In an entertaining speech in the House of Commons on 7 September 2010 in a debate on freedom of information the Labour MP, and former President of the NUJ, Dennis MacShane made an interesting and provocative proposal. The debate concerned some modest measures to tighten up the Freedom of Information Act 2000 (“FOIA”). However, Mr MacShane introduced a radical suggestion: that the Act should be extended in its scope to cover not just public authorities but also private media organizations and other bodies which receive state funding. This is what he said:
“I would like to see the Freedom of Information Act extended to all those organisations and companies that have any formal status within the public realm. We have referred to the fourth estate, and it is time for freedom of information laws to extend fully to all our media organisations. They have far more power than many public agencies, local councils and the rest, which are covered by FOI legislation. What our media organisations and the oligarchs – often from overseas – who own them decide to do has a huge impact on our public life, and any company that is in receipt of taxpayers’ money should also be covered by FOI”.

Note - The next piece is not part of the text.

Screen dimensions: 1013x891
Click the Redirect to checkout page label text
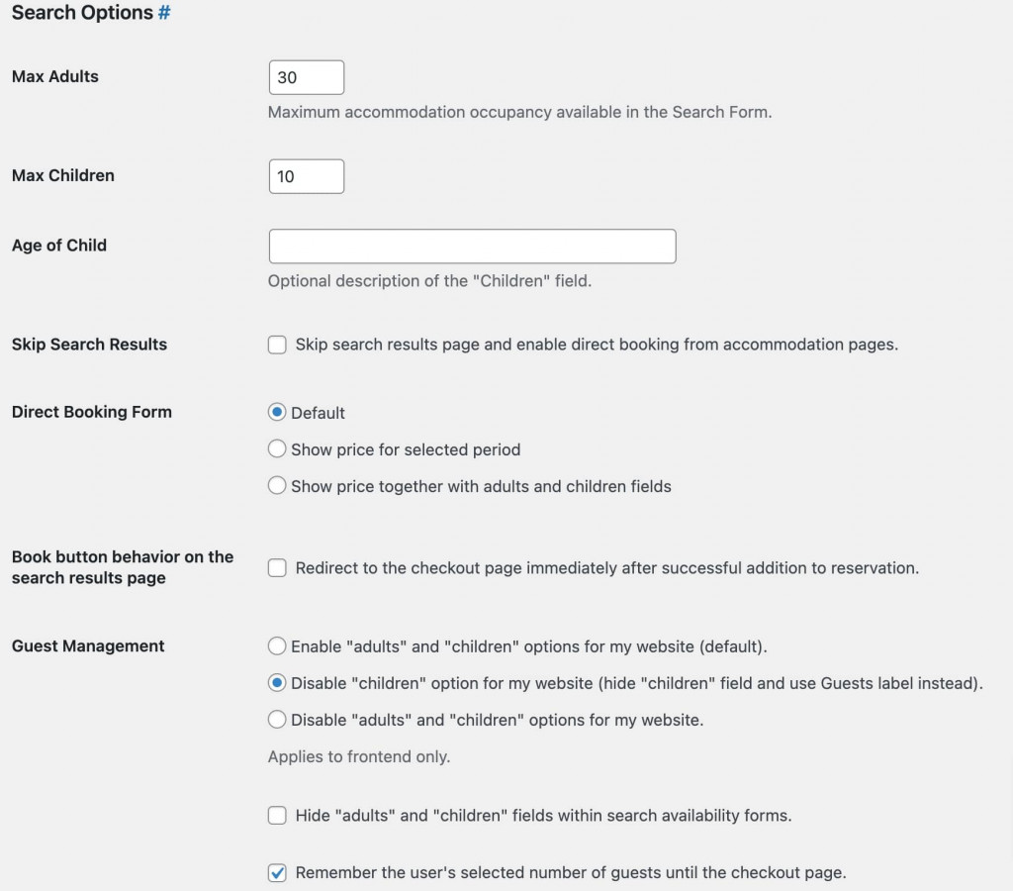(x=606, y=568)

The proposal is noted in the Press Gazette without comment but it will obviously not be popular with media organisations. On his blog David Higgerson points out the difficulties of defining “the media” and casts doubt on Mr MacShane’s motivation.
At first sight, this suggestion appears to be entirely contrary to the usual understanding of freedom of information: to give citizens access to information about the workings of their government. There is, however, an international precedent for extending “freedom of information” provisions more widely than governmental organisations. Section 32 of the Constitution of South Africa is headed “Access to Information” and provides:
“(1) Everyone has the right of access to-
(a) any information held by the state; and
(b) any information that is held by another person and that is required for the exercise or protection of any rights”.
In other words section 32(1)(b) extends “freedom of information” to any private person or body when the information is “required for the exercise or protection of any rights”.
This provision was recently considered by the South African High Court in the case of M & G Limited and Others v 2010 FIFA World Cup Organising Committee South Africa Limited  ZAGPJHC 43 (8 June 2010). The case concerned a request for information concerning tenders for the World Cup in South Africa in 2010. The judge conducted a careful analysis of the meaning of “public body” and decided that the Committee was acting as a public body when records in respect of tenders were brought into existence. He then went on to consider the alternative submission that that the applicants should in any event be given access to the records because they require the records “for the exercise and protection of their right to freedom of the media“. The judge accepted this submission.
This conclusion means that even under the South African system, a private individual – someone who was not professionally involved in the acquisition and dissemination of information – could not make a successful freedom of information request against a media organisation. However, such a request could be made by one media organisation against another – obvious recent examples spring to mind where one newspaper is investigating the activities of another.
There are, nevertheless, extremely powerful arguments against Mr MacShane’s proposal to extend freedom of information to media organisations. In the age of blogs it is difficult to say where “media” ends and the ordinary citizen begins. As the Canadian Supreme Court pointed out in the case of R v National Post
“the protection attaching to freedom of expression is not limited to the “traditional media”, but is enjoyed by “everyone” (in the words of s. 2(b) of the Charter) who chooses to exercise his or her freedom of expression on matters of public interest whether by blogging, tweeting, standing on a street corner and shouting the “news” at passing pedestrians or publishing in a national newspaper.” .
An extension of FOIA to everyone exercising “expression rights” would, potentially, involve extending it to all private bodies.
Furthermore, the policy considerations relating to access to information held by public and private bodies are fundamentally different. Public bodies produce information at public expense, purportedly for the public benefit. There are obvious and powerful policy considerations favouring the public accessibility of such information. In contrast, the “media” almost always consists of private bodies gathering information for private purposes. The media is usually paid for by public money.
It should also be remembered that private individuals do have access to “personal data” held by media organisations – “data subject access requests” can be made under section 7 of the Data Protection Act 1998. This is designed to balance the rights of the media and the privacy rights of individuals and it seems to us that the balance is more or less right.
Mr MacShane’s suggestion was perhaps intended as a tease – and to provoke debate. It seems to us that there are powerful arguments that, as in South Africa, freedom of information should, in some circumstances, be extended to private individuals and bodies. But there is no proper reason for singling out media organisations.